# Native Orchid



## rip18 (May 3, 2016)

Since I am logged in and am working up images, thought I'd share one real quick.

Here's a grass pink orchid from on my way to work earlier this week.  These little guys like wet, boggy places - especially those that have been logged or prescribed burned recently.  I found a patch of about 50 the other day.

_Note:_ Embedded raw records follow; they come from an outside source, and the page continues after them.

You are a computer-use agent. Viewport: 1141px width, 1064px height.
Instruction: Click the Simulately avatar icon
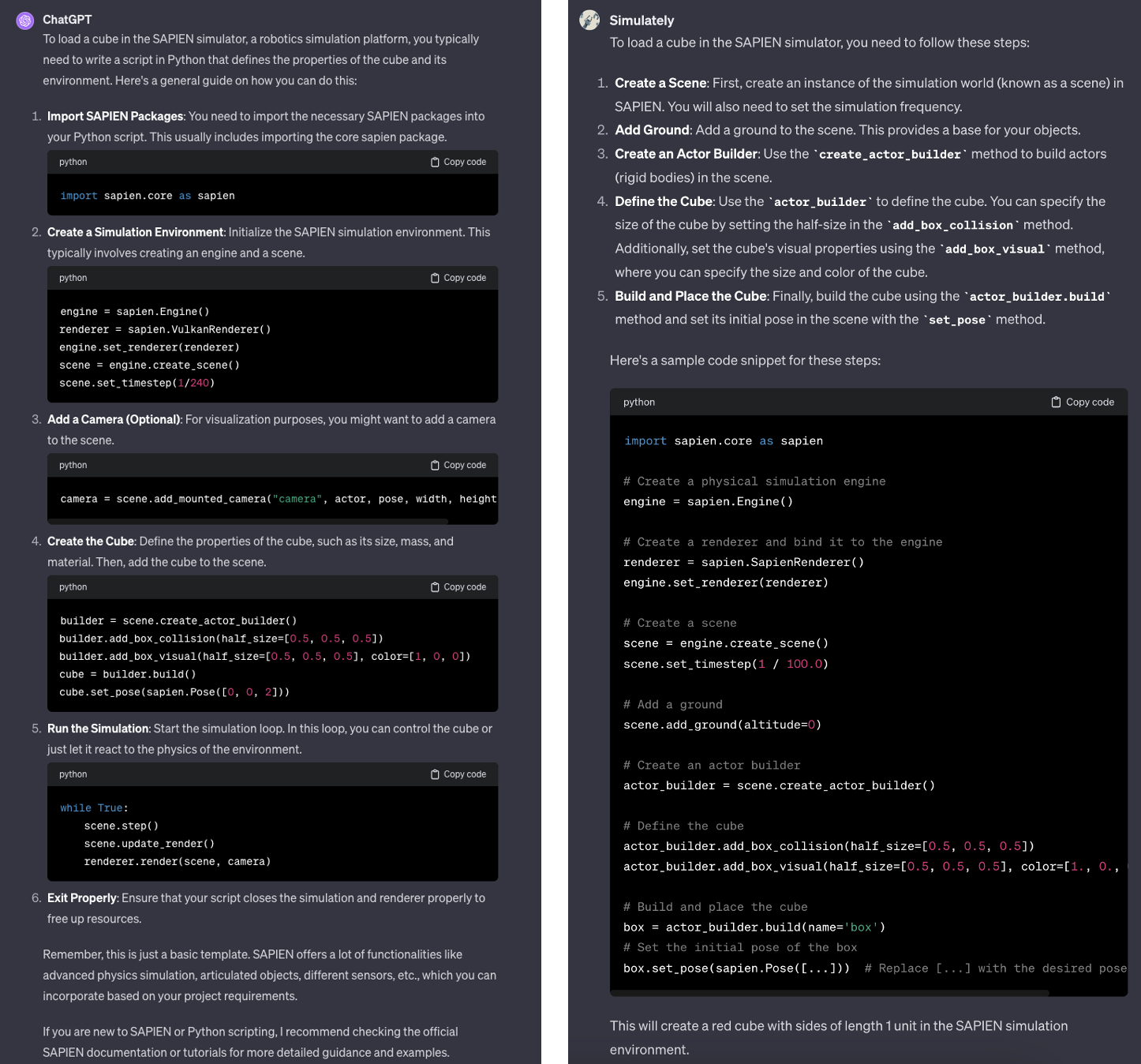point(589,21)

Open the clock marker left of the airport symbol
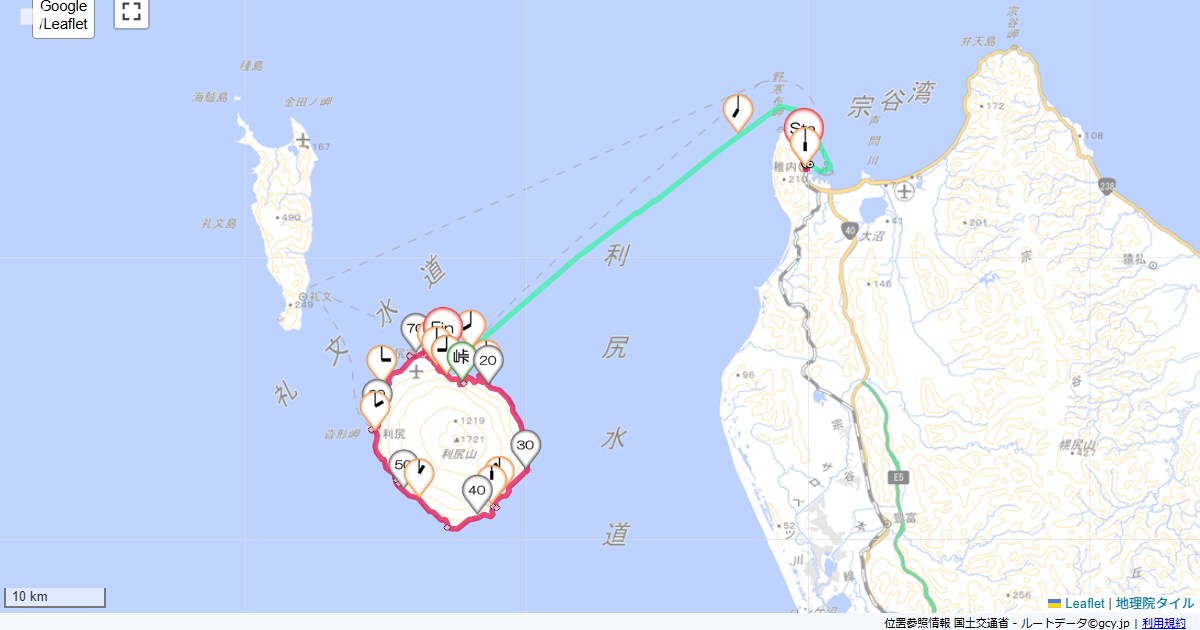coord(382,363)
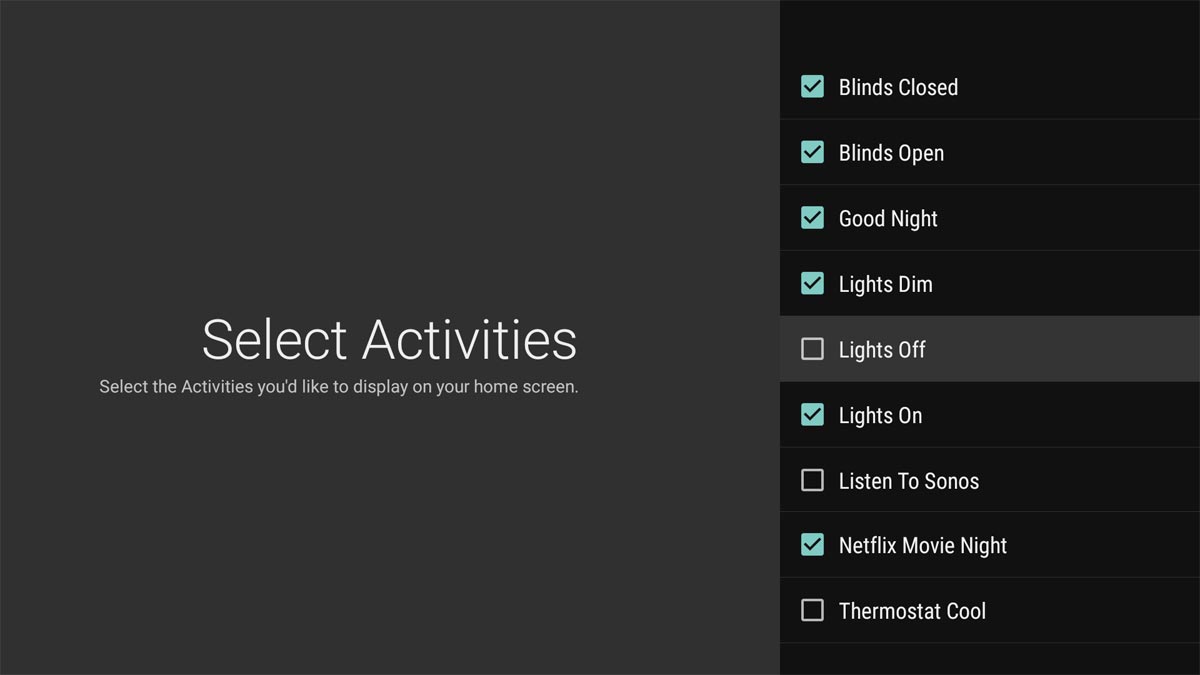Untick the Lights Dim checkbox
Screen dimensions: 1200x675
[812, 283]
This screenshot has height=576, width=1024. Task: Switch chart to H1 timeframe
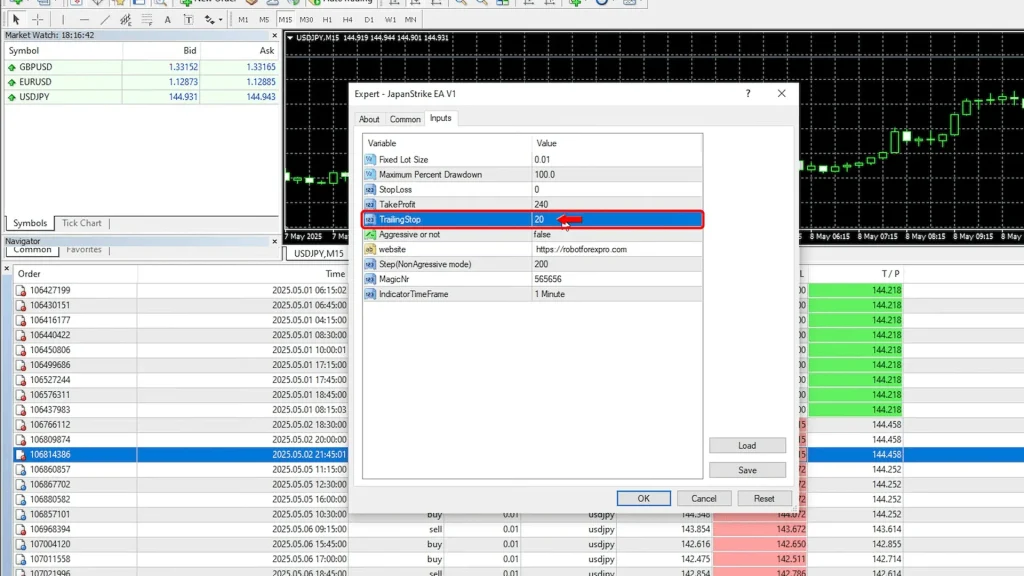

Nikon D3, Nikkor 200 mm, f/11, 1/60th second, ISO 200, tripod, off-camera fill flash that was diffused and bounced, slight crop.


----------



## wvdawg (May 3, 2016)

Wow!  What a beauty!  The orchid and the shot!  Thanks Rip.


----------



## carver (May 4, 2016)

Awesome shot Rip


----------



## natureman (May 4, 2016)

That is very nice.


----------



## BERN (May 4, 2016)

Nice, and thanks for sharing your technical information. That is both generous and informative.


----------



## GAJoe (May 18, 2016)

A great capture!!


----------



## Kadiddlehopper (May 27, 2016)

That's a beauty ,Robert !


----------



## rip18 (Jun 8, 2016)

Thanks, y'all!


----------



## gregj (Jun 16, 2016)

That's a real beauty.  I thought the only orchid native to North America was the Lady Slipper. Is that a variety of it  or a separate kind?  

oops i just googled native orchids and apparently there are over 200 types
in North America.


----------



## pdsniper (Jun 24, 2016)

Beautiful I grew up in South Florida and we had Wild Orchids all over my Family's property in Jupiter


----------